(Task):
Locate the line that contains "The width and" in the data that follows. Copy it and every subsequent line to the end, exactly, excluding pictures.

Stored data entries
--- START ---

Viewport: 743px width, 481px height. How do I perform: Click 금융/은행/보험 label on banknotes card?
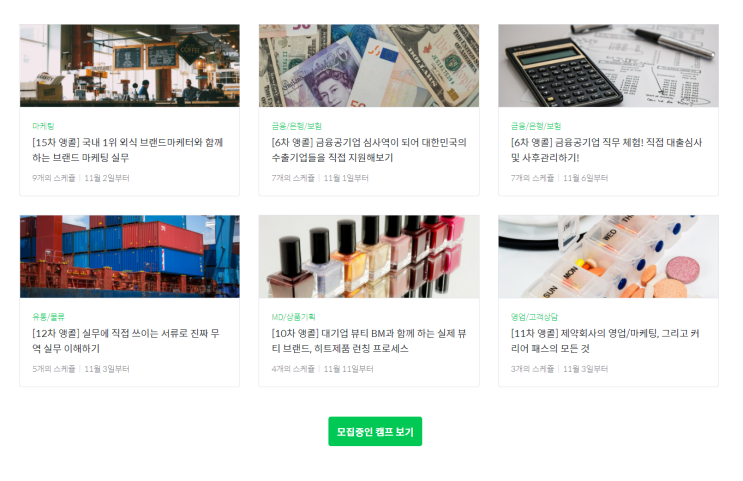click(x=297, y=126)
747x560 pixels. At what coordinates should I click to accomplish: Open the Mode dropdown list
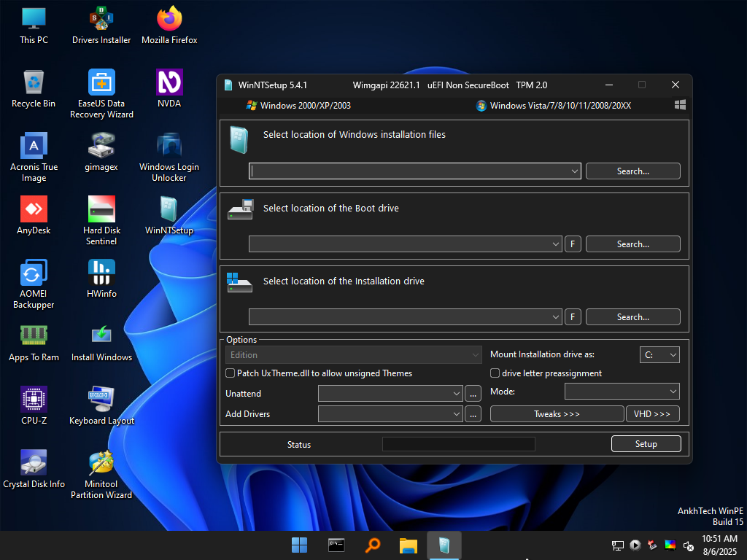tap(622, 392)
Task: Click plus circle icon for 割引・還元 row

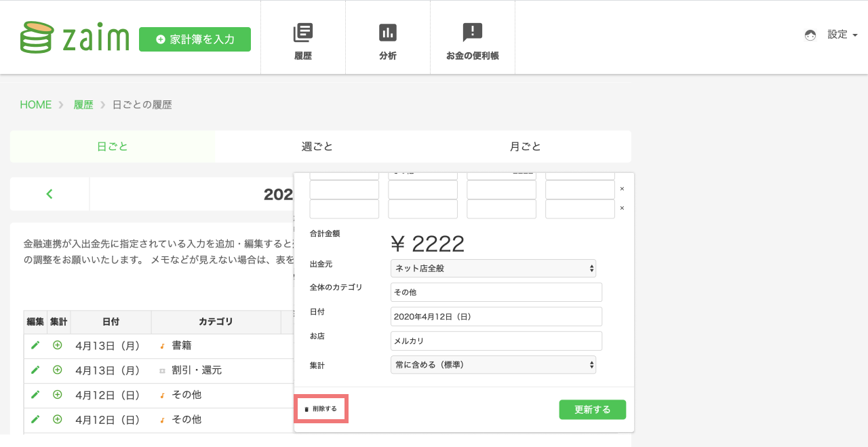Action: [58, 370]
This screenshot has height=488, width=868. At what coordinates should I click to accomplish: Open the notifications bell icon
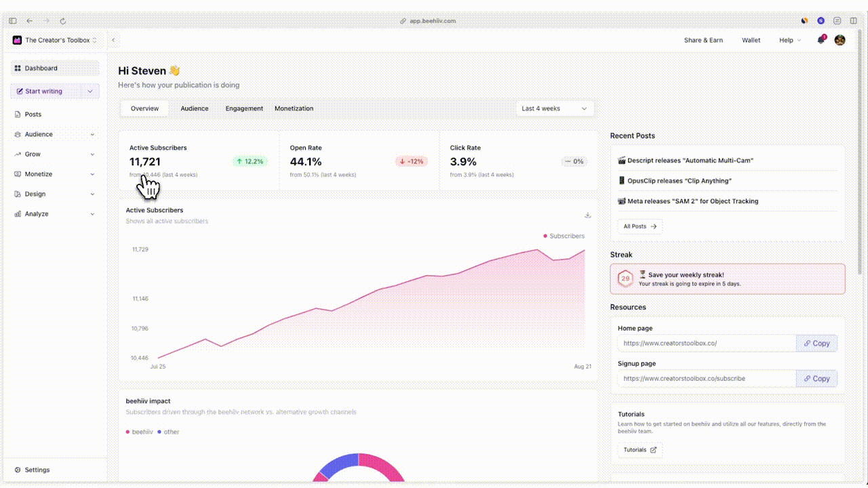click(x=821, y=40)
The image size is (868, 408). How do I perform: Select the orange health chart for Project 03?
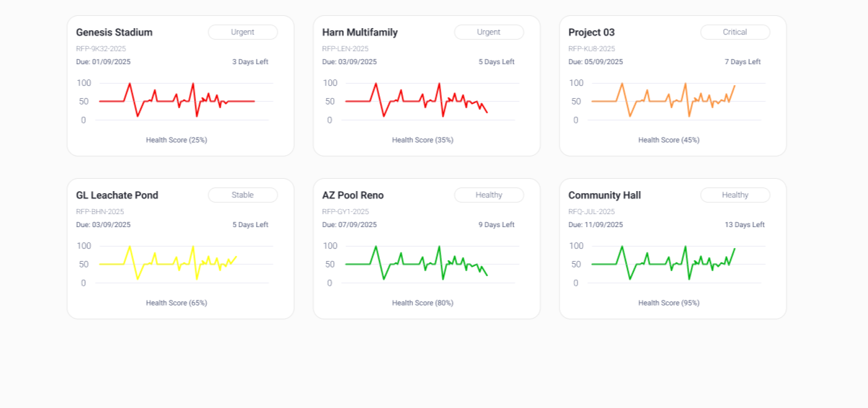[x=663, y=101]
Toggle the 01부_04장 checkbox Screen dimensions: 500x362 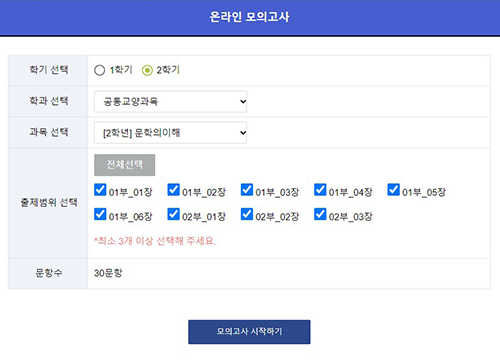tap(320, 190)
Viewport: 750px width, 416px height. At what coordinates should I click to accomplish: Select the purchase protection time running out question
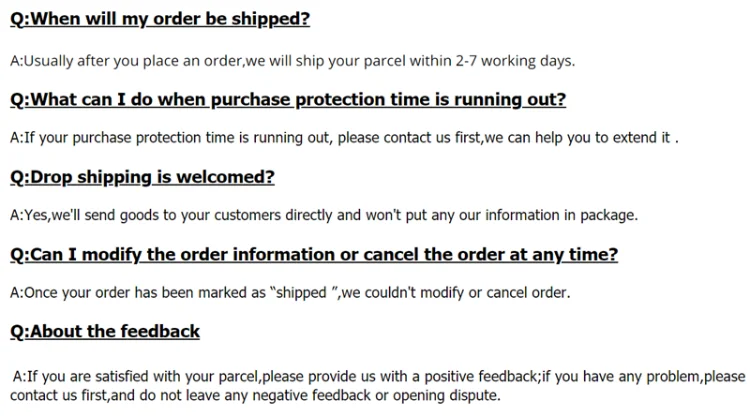point(288,99)
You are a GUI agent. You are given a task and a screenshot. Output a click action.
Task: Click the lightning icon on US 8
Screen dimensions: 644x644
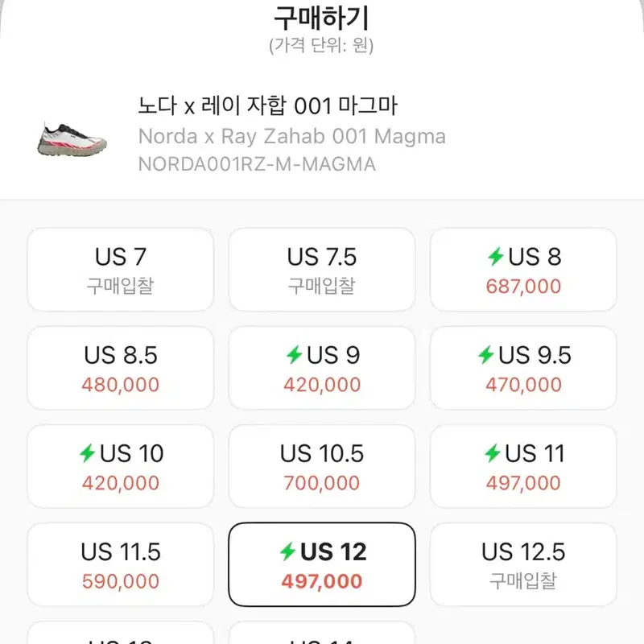[496, 257]
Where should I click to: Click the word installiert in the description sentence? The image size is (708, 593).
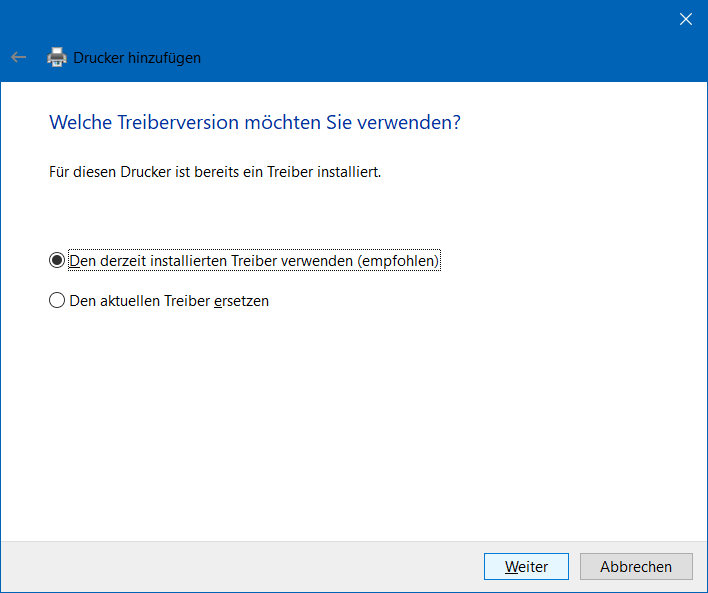(350, 172)
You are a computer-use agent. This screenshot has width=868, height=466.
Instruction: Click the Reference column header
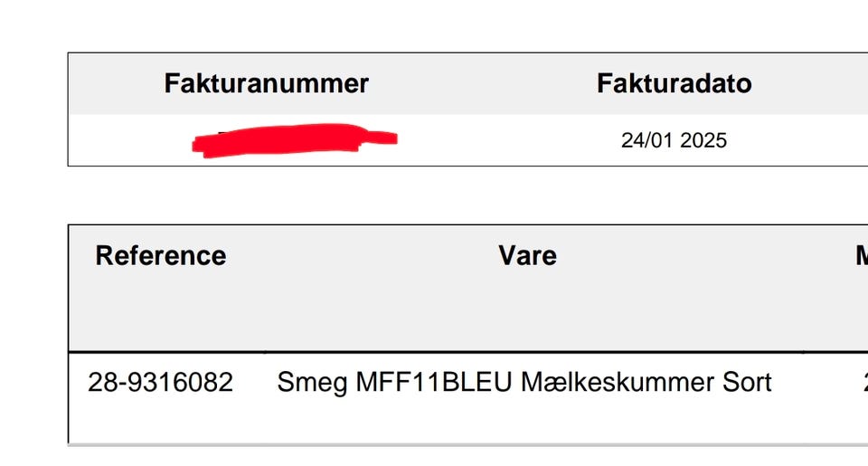pyautogui.click(x=160, y=256)
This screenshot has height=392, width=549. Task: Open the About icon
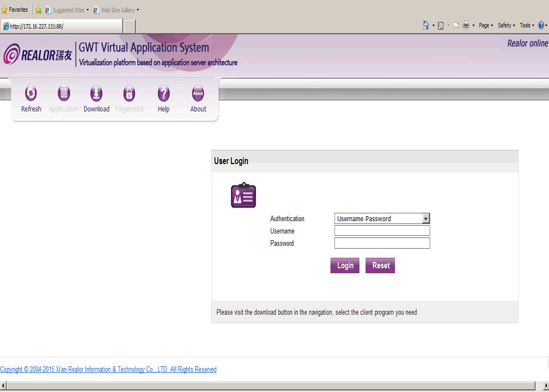click(x=198, y=94)
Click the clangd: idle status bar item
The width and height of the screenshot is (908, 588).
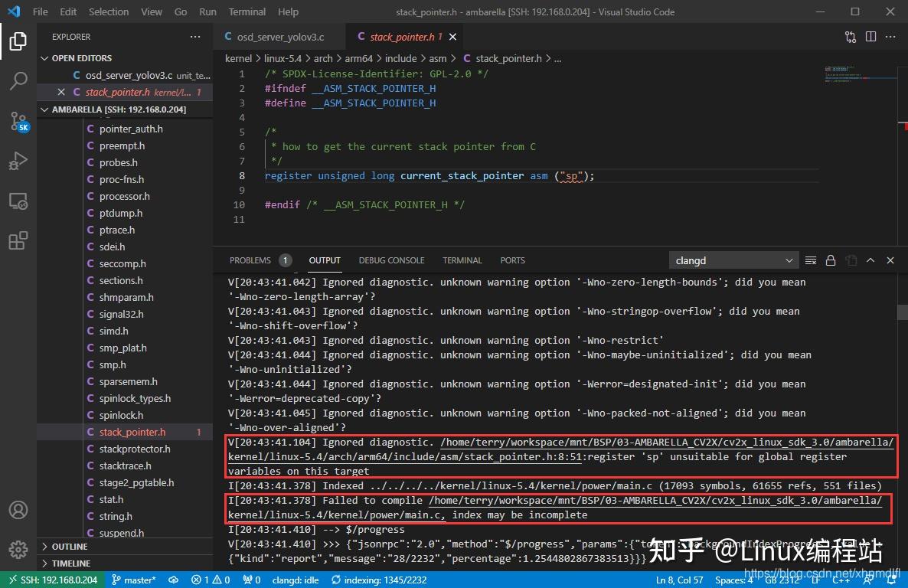click(x=295, y=580)
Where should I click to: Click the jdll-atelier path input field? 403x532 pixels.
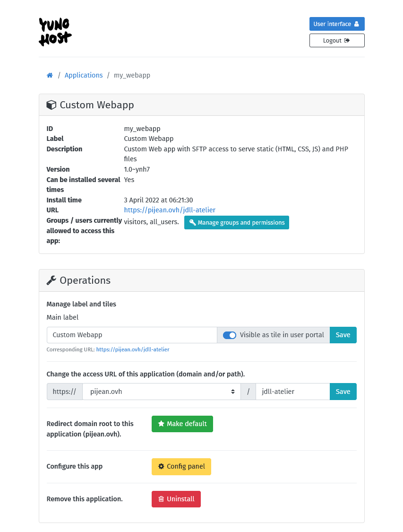coord(292,391)
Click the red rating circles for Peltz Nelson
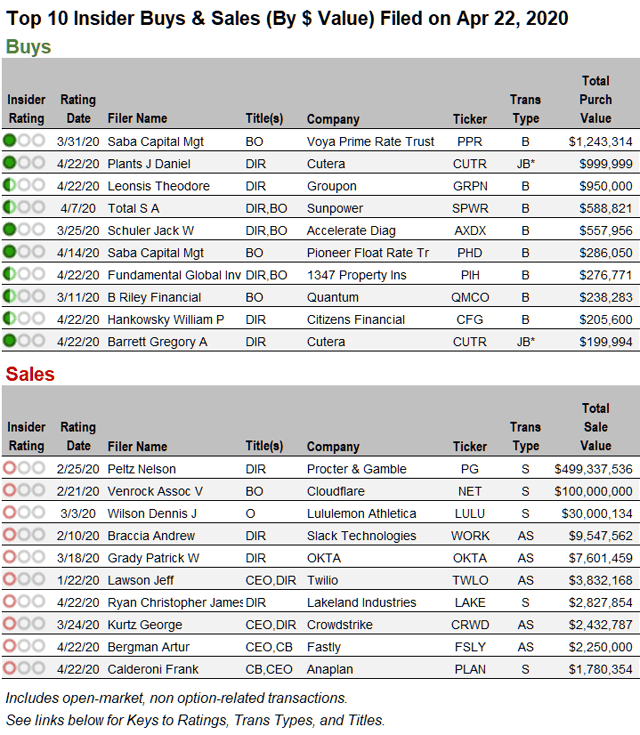 click(x=24, y=469)
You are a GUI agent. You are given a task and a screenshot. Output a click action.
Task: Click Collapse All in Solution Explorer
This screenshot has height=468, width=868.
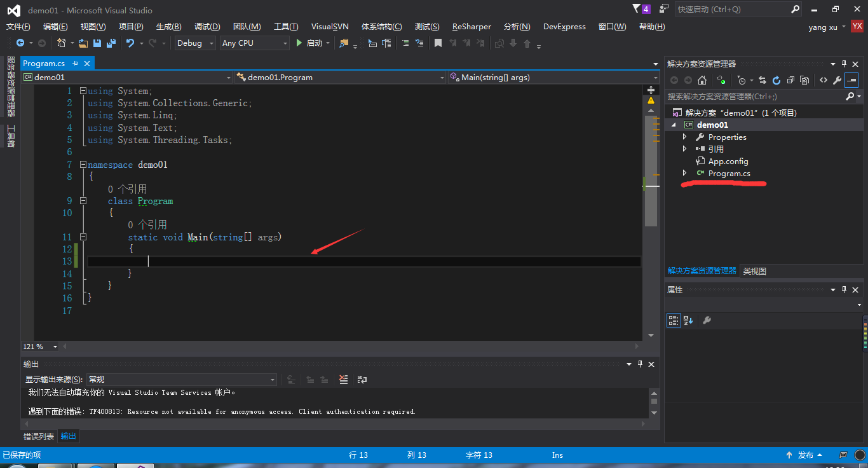tap(790, 80)

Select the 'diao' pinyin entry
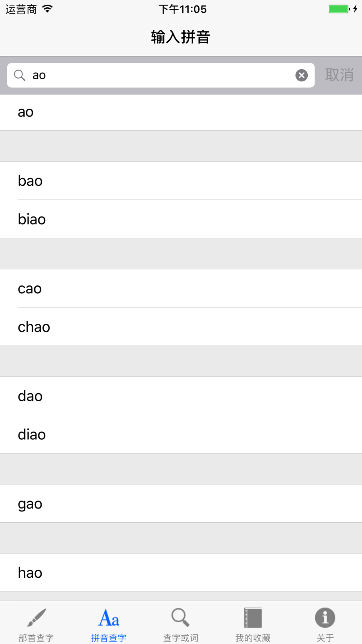181,434
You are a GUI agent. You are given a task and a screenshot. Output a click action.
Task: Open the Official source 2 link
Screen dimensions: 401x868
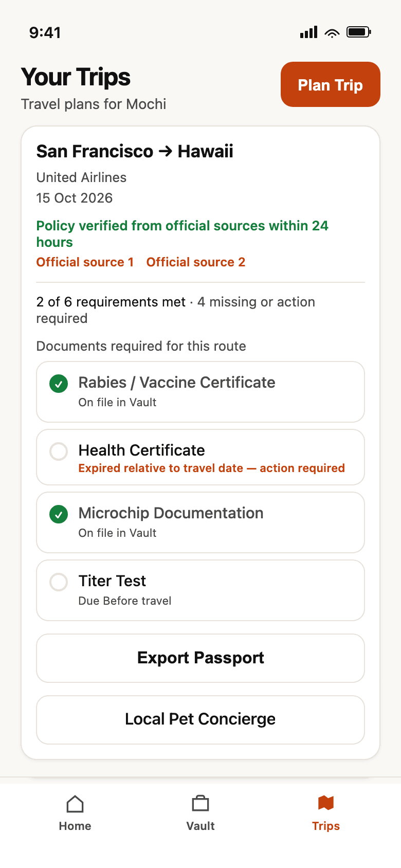coord(196,262)
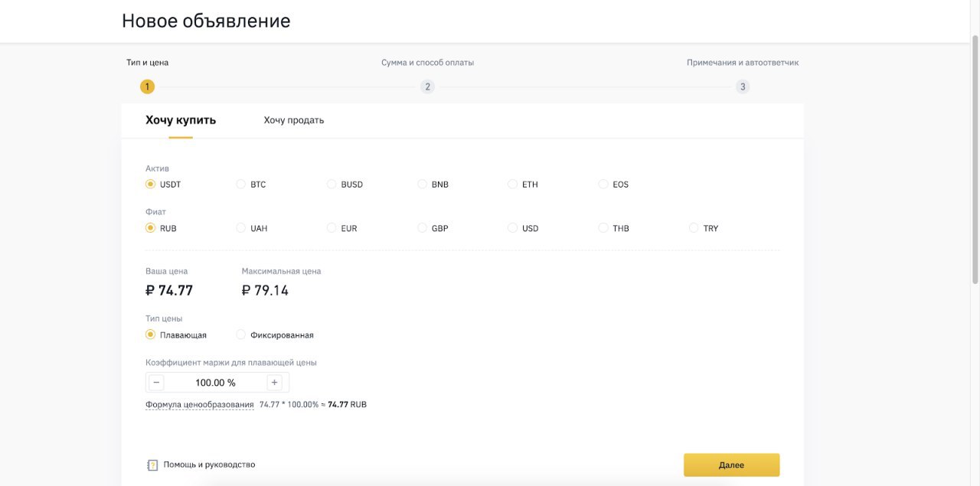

--- END ---

(Task output):
The width and height of the screenshot is (908, 588).
click(x=295, y=580)
Where should I click to: Click the jdll-atelier path input field? 403x532 pixels.
coord(292,391)
Click the red rating circles for Peltz Nelson
 click(x=24, y=469)
You are a GUI agent. You are given a task and a screenshot. Output a click action.
Task: Click Collapse All in Solution Explorer
This screenshot has height=468, width=868.
tap(790, 80)

Select the 'diao' pinyin entry
181,434
You are a GUI agent. You are given a task and a screenshot. Output a click action.
Task: Open the Official source 2 link
Screen dimensions: 401x868
coord(196,262)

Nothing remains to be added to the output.